Saturday, April 22, 2017


EARTH DAY…  Every day is Earth Day for all of us who want to see our planet and the people who live on it move toward good health. When I go out with my camera to look for pictures for my BLOG, I am awed by the beauty of the earth.  When I look closely at a tree or at a whole forest of trees on a mountainside, I am looking for signs of health for the planet.  Every tree and every other living thing represents in one way or another an effect each of us has on the living Earth. I have posted pictures on the BLOG of a particularly beautiful Rainbow Eucalyptus growing behind the Museum of Photographic Arts, and every time I pass by this tree and other trees living with us in San Diego, I am saddened to see the scars on bark of many trees where thoughtless persons have carved initials. I always wonder why. 

Today in Washington, D.C., and in many other cities around the world we are celebrating life, and we are affirming the importance of the science that addresses the health of the Earth. President Trump’s administration is actively taking apart programs that were established to limit the damage we are doing to the earth.  

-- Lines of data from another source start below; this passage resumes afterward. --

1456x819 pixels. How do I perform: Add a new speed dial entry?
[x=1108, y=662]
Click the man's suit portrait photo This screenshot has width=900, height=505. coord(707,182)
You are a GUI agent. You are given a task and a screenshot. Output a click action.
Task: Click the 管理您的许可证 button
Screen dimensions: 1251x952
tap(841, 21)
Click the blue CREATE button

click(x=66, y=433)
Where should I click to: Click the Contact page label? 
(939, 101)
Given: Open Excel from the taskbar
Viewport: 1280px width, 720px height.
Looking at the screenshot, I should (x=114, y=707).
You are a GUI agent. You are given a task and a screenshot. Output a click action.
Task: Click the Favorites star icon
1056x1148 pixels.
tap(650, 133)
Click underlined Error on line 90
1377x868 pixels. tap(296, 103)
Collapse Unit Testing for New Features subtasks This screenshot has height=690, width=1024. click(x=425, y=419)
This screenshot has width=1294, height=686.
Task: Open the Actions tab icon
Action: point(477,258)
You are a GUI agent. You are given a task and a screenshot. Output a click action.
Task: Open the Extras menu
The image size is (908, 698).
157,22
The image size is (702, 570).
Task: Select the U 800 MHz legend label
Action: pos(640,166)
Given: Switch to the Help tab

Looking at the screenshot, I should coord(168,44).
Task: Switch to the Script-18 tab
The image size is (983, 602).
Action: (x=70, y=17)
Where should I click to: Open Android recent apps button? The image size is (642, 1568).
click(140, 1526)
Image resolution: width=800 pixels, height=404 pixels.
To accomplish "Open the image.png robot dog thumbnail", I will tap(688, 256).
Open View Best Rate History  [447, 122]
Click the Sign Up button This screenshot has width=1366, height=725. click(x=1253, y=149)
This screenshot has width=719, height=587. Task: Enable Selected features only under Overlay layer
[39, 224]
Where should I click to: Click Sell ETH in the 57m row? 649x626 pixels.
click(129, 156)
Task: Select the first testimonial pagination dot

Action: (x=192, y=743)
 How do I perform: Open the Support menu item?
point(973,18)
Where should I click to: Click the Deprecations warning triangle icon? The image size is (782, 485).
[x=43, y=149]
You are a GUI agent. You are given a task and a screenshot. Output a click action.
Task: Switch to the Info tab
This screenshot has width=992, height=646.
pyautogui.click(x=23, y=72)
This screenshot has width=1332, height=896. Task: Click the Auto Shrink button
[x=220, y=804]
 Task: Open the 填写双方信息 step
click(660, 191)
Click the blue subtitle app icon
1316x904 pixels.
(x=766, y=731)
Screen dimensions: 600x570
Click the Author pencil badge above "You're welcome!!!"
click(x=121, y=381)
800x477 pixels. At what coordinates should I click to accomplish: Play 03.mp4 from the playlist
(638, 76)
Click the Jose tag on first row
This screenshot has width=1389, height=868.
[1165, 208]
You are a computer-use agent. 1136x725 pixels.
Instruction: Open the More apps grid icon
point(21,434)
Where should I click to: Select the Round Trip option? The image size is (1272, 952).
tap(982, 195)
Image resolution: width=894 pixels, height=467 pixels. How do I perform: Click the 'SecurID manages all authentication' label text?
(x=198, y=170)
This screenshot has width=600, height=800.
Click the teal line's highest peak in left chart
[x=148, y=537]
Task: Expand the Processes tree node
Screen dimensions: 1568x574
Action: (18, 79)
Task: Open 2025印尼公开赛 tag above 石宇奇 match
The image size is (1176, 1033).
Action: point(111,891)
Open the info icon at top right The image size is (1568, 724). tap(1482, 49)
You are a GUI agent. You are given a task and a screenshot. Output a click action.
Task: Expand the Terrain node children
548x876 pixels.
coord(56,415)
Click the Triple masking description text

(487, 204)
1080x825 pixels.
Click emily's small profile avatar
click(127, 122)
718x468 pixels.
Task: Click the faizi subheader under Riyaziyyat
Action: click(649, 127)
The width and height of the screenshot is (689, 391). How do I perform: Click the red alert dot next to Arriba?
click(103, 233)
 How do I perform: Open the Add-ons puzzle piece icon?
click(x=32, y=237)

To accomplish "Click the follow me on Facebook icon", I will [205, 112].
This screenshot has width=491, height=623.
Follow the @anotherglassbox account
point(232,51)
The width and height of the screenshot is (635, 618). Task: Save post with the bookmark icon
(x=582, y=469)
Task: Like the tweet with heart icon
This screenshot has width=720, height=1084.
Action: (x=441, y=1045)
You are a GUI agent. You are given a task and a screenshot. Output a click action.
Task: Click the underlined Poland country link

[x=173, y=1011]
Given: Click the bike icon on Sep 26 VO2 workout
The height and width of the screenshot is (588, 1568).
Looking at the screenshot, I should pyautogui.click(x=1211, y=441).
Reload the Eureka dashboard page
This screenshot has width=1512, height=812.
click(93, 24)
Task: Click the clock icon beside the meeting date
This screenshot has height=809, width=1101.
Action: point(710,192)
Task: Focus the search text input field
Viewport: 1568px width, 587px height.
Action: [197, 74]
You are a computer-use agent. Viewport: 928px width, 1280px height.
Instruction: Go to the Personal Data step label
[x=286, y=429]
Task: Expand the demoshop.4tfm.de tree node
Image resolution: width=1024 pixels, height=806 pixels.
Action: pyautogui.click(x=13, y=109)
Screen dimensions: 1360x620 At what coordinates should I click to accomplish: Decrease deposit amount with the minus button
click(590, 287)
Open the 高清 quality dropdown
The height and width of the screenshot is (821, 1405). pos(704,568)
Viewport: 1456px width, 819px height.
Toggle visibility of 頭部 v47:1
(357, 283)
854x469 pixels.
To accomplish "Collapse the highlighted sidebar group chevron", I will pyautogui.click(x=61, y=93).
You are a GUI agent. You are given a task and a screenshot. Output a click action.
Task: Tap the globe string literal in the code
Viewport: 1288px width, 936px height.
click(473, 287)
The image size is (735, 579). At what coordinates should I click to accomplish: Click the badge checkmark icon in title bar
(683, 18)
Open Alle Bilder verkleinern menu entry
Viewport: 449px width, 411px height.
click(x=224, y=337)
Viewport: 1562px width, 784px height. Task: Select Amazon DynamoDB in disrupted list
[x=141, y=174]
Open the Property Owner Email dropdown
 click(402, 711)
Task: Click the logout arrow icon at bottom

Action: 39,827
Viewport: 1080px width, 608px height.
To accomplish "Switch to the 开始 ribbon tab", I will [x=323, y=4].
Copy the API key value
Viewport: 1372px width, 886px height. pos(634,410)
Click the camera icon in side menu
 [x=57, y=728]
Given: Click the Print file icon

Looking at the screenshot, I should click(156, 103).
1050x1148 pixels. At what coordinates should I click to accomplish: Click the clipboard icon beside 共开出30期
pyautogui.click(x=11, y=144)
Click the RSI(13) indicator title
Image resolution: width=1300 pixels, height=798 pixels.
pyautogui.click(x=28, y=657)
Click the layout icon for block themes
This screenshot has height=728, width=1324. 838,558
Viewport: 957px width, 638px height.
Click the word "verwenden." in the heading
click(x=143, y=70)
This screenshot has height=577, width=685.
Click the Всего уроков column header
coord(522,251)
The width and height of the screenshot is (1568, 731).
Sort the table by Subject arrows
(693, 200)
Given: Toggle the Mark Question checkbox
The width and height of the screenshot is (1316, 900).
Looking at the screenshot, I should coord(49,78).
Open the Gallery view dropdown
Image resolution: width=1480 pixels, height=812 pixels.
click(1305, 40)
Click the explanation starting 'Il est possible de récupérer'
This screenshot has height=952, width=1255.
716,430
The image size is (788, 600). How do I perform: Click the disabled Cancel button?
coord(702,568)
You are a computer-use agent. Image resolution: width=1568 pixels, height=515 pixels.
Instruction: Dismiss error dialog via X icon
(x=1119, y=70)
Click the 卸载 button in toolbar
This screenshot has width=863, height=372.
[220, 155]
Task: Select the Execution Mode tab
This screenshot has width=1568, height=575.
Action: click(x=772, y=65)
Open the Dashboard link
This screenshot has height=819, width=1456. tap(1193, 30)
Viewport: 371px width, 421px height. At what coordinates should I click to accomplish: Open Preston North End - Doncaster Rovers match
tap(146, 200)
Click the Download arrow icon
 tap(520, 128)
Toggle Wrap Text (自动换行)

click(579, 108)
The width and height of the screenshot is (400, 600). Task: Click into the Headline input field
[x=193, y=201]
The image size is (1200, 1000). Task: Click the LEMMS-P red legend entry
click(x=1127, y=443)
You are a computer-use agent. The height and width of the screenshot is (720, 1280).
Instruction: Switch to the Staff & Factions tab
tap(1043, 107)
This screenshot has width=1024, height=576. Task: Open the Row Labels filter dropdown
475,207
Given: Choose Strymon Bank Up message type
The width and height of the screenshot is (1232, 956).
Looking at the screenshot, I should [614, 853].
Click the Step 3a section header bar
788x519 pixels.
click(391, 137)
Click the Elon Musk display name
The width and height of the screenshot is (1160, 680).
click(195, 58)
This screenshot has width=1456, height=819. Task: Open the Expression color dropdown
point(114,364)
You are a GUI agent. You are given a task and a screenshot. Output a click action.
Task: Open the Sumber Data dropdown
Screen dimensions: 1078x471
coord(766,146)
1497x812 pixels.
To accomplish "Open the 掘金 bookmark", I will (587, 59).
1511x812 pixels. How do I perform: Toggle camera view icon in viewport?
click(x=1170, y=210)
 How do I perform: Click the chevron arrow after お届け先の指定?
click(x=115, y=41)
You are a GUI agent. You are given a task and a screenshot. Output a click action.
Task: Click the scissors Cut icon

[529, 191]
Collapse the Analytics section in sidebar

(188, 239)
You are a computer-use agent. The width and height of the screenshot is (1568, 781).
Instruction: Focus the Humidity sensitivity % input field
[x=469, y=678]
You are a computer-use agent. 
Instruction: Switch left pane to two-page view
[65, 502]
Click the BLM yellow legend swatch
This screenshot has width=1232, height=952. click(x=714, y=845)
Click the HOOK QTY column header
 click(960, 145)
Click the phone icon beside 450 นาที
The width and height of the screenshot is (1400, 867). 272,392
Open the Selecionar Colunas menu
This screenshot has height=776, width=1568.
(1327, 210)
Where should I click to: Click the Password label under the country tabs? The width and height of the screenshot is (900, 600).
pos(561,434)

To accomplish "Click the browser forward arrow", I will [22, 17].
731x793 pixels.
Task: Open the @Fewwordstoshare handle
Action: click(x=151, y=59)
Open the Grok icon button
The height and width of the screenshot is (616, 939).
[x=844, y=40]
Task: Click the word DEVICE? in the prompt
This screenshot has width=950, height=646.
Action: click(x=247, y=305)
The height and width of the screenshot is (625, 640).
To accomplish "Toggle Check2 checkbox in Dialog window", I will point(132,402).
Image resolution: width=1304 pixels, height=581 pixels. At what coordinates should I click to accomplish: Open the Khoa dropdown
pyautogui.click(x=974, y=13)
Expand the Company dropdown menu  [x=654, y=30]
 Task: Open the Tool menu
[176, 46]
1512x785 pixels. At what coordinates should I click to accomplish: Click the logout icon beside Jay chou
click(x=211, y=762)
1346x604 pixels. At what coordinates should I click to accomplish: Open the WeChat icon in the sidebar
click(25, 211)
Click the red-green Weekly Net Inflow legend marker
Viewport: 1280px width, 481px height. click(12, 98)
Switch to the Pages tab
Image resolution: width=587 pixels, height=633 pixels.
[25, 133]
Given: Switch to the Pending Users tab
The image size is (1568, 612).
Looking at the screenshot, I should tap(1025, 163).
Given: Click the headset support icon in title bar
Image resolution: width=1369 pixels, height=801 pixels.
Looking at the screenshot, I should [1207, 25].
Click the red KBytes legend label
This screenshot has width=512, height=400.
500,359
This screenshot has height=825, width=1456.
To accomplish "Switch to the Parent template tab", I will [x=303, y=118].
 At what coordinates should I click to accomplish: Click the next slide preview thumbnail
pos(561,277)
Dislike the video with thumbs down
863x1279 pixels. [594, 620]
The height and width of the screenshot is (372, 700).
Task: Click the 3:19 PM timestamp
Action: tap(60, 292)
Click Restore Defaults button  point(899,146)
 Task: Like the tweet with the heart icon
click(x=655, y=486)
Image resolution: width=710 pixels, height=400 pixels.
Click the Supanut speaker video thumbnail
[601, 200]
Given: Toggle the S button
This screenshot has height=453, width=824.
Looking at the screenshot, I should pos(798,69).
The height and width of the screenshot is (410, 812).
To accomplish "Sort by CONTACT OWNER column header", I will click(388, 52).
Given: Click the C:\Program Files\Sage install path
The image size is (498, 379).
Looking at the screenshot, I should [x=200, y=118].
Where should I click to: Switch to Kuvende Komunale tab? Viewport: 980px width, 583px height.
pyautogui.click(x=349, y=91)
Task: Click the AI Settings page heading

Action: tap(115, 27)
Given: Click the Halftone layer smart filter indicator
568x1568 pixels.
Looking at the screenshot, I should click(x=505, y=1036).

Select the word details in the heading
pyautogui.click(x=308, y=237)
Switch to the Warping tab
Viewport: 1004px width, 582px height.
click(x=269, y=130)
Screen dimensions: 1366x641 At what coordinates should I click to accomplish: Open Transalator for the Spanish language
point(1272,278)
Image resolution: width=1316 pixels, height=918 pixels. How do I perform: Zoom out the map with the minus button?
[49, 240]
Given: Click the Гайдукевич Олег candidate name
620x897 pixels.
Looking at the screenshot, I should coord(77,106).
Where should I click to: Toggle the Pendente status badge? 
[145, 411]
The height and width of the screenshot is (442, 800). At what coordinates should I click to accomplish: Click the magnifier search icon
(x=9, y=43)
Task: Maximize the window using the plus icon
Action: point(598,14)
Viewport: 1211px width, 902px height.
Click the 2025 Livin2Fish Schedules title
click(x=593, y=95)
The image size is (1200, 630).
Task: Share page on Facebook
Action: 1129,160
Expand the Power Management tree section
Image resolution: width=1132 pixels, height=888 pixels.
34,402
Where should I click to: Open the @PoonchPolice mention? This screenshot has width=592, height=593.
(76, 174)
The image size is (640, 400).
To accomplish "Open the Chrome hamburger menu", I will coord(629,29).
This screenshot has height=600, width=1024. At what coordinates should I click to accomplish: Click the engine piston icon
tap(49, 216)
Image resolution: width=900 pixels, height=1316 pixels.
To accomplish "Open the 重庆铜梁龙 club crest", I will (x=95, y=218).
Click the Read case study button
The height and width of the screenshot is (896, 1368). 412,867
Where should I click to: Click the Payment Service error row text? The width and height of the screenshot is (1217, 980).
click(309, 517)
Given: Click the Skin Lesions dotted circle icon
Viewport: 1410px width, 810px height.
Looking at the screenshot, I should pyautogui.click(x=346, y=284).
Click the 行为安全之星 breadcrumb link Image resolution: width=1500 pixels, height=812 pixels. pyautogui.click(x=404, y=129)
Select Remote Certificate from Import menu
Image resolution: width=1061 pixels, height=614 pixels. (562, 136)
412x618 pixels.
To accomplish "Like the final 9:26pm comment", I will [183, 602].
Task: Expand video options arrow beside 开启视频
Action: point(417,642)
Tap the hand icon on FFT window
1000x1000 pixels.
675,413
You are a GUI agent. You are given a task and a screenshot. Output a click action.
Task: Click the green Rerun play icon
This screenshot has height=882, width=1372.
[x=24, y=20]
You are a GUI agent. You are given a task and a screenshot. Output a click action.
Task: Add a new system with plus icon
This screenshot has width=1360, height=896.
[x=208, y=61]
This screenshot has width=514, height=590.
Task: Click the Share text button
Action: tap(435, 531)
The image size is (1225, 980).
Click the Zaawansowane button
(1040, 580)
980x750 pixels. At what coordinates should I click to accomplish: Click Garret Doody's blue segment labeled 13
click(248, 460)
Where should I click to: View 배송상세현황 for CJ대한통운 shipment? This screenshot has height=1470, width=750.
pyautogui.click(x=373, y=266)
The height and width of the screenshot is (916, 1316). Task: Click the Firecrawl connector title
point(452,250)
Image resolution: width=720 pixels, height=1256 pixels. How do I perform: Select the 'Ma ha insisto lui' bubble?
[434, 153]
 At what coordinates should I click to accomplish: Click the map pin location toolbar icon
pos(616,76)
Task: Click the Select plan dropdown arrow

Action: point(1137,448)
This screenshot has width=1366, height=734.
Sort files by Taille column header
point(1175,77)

The earth’s population in the year that I was born was around 2 billion.  Now the population is more than 7 billion.  The Earth population will probably reach 8 billion by 2025. President Trump has assured coal miners that they will have no limits placed on their mining activities.  He has removed the limits on installing pipe lines to transport petroleum across American land. He denies that climate change is happening because of business activities, and he is unwilling to put limitations on companies if those limitations cut back on production. 

A dictionary definition of science: Science is the intellectual and practical activity encompassing the systematic study of the structure and behavior of the physical and natural world through observation and experimenting. World population has grown from 2 billion to 7.4 billion in the eight decades of my life. I am not a scientist, but my experience of being alive and alert on the Earth for those eight decades would make me seem silly if I thought that the changes I have seen in the natural world in my lifetime have not changed my environment. I have lived in San Diego for 30 years, and I can see all around me signs of change in the time that I have lived here.


Denying climate change is silly.  Doing nothing to address the problems that are inevitable is also silly. We must look to science for answers to the problems brought on by climate change, and when scientists give us proof that change is necessary, we must not ignore what we are being told.  We must change whatever we can change in order to make sure the world we are making for ourselves and for future generations will be a healthy place.